Texas A&M Galveston is the main source of ocean-oriented programs at Texas A&M, specializing in maritime courses in science, business, engineering, liberal arts and transportation. Its location offers easy access to the ocean and hands-on learning experiences for students. The campus is also home to one of six maritime academies in the United States, the Texas A&M Maritime Academy, which provides students with professional training to serve on oceangoing and inland waterways vessels for the United States Coast Guard.
Mary grew up watching her father serve in the Coast Guard, and the experiences and stories she heard from his time at sea inspired her to choose Texas A&M Galveston. Four years later, she graduated with a bachelor’s degree in maritime administration. These days, she works as a surveyor for the American Bureau of Shipping, an organization that provides classification services for marine and offshore industries.
“I was a military brat and moved around a lot,” Mary said. “I chose Galveston largely due to my exposure to the maritime industry growing up. It was a small school, which allowed me to get to know my professors and classmates. And while I was there, I found that my true passion was competing on the rowing team.”
Founded in 1997, Aggie Crew is the official rowing team at the Galveston campus. The organization has since expanded and now competes in tournaments across Texas and the southern United States. Mary served as an officer for two years, and her dedication to Aggie Crew inspired her to give back to the team that shaped her college experience. She created an endowment that will support the ongoing operations and expenses of both Aggie Crew and Texas A&M Crew, the sister team at Texas A&M’s College Station campus. “I hope my gift will make rowing a more popular and valued sport at both schools,” she said.
After creating Mary’s gift, the couple wasn’t done. Clark created an endowed scholarship for students pursuing degrees in marine engineering technology or marine engineering. His scholarship fund will provide financial assistance to juniors and seniors in the Texas A&M Maritime Academy and is intended for students who exhibit campus involvement. A former member of the Offshore Sailing Team and Maritime Academy, Clark wants to give back to students who obtain an out-of-classroom education.
“I really want to give back to people like me,” he said. “I wasn’t the brightest person in the room, so I spent a lot of my time participating in extracurricular activities. I want to highlight kids who try hard outside of the classroom and make sure those students have opportunities to excel.”

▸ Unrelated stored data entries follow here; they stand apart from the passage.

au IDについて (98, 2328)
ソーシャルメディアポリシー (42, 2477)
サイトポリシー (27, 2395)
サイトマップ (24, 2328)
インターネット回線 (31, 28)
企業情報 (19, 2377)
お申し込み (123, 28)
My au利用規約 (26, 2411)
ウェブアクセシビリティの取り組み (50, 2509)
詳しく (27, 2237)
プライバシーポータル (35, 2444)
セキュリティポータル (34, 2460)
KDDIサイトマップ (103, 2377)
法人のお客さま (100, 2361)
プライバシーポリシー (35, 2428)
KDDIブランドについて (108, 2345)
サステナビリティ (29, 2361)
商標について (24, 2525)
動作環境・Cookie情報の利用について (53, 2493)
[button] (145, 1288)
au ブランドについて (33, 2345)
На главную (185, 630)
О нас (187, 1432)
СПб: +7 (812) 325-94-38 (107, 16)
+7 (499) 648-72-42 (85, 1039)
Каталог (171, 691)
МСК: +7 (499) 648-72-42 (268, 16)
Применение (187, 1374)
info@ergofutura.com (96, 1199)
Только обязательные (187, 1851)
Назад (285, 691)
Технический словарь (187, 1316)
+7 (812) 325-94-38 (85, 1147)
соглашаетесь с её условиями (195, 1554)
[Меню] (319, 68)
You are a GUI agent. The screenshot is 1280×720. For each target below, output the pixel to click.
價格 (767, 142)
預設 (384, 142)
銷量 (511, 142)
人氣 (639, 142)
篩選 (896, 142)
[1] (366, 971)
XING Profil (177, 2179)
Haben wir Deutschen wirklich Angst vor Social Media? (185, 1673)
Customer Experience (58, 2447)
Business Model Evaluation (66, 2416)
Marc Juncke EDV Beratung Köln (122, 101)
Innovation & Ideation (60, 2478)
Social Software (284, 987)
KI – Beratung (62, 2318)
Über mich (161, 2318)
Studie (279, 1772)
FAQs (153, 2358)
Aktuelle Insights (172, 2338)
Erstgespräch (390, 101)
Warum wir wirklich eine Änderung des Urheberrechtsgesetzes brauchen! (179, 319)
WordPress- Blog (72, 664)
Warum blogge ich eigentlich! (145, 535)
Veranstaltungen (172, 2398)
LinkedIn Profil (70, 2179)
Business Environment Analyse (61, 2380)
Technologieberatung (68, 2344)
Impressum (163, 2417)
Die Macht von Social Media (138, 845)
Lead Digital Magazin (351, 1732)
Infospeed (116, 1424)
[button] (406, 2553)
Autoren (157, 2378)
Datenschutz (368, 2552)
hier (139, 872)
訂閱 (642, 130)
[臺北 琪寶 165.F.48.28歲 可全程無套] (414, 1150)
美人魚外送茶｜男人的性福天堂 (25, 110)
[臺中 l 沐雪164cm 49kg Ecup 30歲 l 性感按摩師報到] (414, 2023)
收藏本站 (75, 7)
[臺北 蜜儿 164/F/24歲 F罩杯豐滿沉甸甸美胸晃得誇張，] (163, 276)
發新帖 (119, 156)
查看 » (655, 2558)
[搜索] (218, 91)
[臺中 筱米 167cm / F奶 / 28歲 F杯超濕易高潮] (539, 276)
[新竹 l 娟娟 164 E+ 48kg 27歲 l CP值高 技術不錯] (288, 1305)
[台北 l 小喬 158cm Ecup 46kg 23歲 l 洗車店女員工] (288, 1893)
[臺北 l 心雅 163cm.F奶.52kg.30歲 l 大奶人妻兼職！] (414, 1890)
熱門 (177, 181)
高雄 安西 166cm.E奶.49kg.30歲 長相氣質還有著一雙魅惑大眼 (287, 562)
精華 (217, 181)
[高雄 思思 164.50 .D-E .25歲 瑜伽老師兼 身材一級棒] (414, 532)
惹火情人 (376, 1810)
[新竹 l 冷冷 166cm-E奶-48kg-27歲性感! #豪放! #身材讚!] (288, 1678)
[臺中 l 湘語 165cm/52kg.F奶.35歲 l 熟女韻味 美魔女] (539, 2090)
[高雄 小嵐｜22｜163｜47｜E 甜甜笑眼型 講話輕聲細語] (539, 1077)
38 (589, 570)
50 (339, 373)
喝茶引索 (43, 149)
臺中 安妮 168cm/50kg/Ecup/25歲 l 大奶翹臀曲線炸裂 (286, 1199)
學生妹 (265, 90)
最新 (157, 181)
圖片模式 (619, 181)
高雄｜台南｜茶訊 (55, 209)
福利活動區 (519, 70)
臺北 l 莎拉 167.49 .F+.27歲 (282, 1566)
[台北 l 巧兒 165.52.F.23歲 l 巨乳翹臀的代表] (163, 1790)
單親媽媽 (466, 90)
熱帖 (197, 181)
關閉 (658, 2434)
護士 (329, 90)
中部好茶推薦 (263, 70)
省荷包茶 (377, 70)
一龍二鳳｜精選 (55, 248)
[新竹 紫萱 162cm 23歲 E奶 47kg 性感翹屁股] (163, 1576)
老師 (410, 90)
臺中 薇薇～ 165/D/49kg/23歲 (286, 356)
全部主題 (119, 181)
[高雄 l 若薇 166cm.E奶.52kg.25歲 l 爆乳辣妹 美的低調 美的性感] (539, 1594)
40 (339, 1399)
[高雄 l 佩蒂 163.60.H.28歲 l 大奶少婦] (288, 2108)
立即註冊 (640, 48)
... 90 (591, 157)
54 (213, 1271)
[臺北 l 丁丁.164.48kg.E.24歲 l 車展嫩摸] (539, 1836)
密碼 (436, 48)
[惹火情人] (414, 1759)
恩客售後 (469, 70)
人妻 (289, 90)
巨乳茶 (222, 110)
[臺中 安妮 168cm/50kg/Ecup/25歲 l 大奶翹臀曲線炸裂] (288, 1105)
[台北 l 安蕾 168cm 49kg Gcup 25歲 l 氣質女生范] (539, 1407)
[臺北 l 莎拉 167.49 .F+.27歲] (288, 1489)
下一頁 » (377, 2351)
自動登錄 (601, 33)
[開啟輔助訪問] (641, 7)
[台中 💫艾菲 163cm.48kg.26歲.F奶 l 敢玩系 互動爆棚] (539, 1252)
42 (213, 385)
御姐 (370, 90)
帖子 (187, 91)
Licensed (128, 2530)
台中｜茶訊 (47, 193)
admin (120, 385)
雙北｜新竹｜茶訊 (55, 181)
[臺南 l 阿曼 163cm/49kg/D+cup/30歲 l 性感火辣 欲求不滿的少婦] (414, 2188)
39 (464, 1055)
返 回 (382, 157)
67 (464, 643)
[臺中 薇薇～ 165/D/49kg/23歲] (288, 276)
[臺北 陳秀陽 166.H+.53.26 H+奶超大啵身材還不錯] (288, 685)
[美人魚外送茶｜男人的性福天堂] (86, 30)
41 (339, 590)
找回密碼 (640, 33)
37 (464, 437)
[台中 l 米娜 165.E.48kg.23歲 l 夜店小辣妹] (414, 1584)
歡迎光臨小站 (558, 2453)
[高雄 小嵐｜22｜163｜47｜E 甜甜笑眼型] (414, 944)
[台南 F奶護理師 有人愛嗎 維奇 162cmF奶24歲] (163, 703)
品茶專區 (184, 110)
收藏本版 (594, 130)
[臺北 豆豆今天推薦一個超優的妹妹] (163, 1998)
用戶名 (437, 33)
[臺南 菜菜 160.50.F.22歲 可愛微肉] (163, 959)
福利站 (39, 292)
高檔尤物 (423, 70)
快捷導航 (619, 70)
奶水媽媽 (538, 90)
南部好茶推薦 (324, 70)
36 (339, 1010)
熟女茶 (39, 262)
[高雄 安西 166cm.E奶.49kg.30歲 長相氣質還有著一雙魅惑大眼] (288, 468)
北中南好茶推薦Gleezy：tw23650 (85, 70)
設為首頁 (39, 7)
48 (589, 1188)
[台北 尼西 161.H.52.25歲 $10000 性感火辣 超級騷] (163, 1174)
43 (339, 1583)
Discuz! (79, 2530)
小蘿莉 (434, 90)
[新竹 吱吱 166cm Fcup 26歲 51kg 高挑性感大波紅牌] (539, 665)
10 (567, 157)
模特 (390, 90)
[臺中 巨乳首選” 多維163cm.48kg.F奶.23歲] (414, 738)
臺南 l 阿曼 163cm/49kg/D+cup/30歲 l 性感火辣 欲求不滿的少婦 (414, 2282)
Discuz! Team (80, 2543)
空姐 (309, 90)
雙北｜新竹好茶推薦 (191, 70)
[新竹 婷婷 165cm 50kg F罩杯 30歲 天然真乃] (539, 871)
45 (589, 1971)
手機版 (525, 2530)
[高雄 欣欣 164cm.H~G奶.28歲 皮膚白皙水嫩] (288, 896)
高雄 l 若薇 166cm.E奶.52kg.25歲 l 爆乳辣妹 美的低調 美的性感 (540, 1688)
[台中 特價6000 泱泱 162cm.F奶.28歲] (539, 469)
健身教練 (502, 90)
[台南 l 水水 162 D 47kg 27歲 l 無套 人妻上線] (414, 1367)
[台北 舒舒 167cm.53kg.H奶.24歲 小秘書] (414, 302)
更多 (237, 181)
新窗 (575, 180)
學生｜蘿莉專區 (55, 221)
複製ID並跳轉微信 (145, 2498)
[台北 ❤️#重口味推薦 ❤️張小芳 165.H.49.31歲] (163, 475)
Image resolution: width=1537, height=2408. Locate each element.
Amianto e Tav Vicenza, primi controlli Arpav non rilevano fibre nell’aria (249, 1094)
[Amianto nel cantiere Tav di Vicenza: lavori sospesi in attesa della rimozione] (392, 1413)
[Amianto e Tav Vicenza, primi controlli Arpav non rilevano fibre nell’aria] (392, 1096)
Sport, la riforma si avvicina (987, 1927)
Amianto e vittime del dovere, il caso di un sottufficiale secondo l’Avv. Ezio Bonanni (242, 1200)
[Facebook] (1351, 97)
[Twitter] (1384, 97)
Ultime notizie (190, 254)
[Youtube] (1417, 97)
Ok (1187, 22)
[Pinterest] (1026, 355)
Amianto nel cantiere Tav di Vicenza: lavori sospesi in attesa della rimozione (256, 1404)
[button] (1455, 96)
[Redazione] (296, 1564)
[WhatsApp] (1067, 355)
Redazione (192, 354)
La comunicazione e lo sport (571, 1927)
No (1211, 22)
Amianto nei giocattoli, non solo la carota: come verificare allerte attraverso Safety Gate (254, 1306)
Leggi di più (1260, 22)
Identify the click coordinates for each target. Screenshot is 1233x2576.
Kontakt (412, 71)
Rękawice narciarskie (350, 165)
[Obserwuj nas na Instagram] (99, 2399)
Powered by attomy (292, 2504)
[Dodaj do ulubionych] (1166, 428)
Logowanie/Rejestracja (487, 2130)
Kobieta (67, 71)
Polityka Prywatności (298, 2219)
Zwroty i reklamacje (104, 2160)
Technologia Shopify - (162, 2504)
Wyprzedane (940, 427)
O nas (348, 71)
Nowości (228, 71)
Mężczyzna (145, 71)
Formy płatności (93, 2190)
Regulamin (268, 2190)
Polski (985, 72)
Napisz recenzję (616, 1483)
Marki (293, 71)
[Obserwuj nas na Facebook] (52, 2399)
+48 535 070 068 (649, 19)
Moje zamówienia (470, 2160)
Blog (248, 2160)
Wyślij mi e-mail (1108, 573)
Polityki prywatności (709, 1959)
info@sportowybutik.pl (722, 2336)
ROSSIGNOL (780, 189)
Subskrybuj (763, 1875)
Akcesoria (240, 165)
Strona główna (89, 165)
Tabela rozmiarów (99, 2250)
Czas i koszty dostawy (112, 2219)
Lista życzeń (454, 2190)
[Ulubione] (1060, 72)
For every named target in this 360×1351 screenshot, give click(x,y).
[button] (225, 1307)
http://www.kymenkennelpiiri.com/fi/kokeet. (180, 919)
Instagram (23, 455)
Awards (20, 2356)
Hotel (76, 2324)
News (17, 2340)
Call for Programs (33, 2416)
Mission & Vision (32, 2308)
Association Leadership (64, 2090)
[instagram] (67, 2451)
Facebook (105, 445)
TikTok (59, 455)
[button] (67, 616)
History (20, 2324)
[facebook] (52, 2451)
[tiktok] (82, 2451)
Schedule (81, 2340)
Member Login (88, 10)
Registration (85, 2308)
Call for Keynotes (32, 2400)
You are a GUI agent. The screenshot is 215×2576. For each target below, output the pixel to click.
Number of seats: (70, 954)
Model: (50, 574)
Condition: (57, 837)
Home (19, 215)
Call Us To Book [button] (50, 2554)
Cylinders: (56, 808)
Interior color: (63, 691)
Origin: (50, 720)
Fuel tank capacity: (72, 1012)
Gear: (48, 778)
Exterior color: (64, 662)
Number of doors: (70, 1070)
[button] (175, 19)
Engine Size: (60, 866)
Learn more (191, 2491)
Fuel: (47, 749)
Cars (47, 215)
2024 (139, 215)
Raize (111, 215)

His favorite thing about TAMUG? “The students’ willingness and ability to make a change,” he said. “Because the student body is so small, I was given opportunities to make a difference and have my voice heard.”
Clark received his bachelor’s degree in marine engineering technology in 2005 and later earned a master’s degree in business administration from Texas A&M’s main campus. He now serves as a marine technical adviser at Motiva Enterprises in Houston, Texas.
Both Mary and Clark created their gifts through charitable bequests in their wills. The process is easy: To make a bequest, an individual simply designates a gift be made to the Foundation as part of his or her estate plan. Benefits include the ability to retain assets during your lifetime, lessen the burden of taxes on your family and support Texas A&M in whatever capacity you choose, whether it be a program, department, faculty member, or student scholarship or organization.
“It was an easy decision for us,” Clark said. “We always wanted to give back, and by making bequests, there wasn’t an immediate cost to us. It was a way to give back to the university without feeling it in our pocketbooks directly.”
The Maxwells found their own piece of Aggieland in Galveston Bay—one that provided them with a close-knit community and memorable leadership experiences. Now, their legacies will forever be cemented at the place they once called home.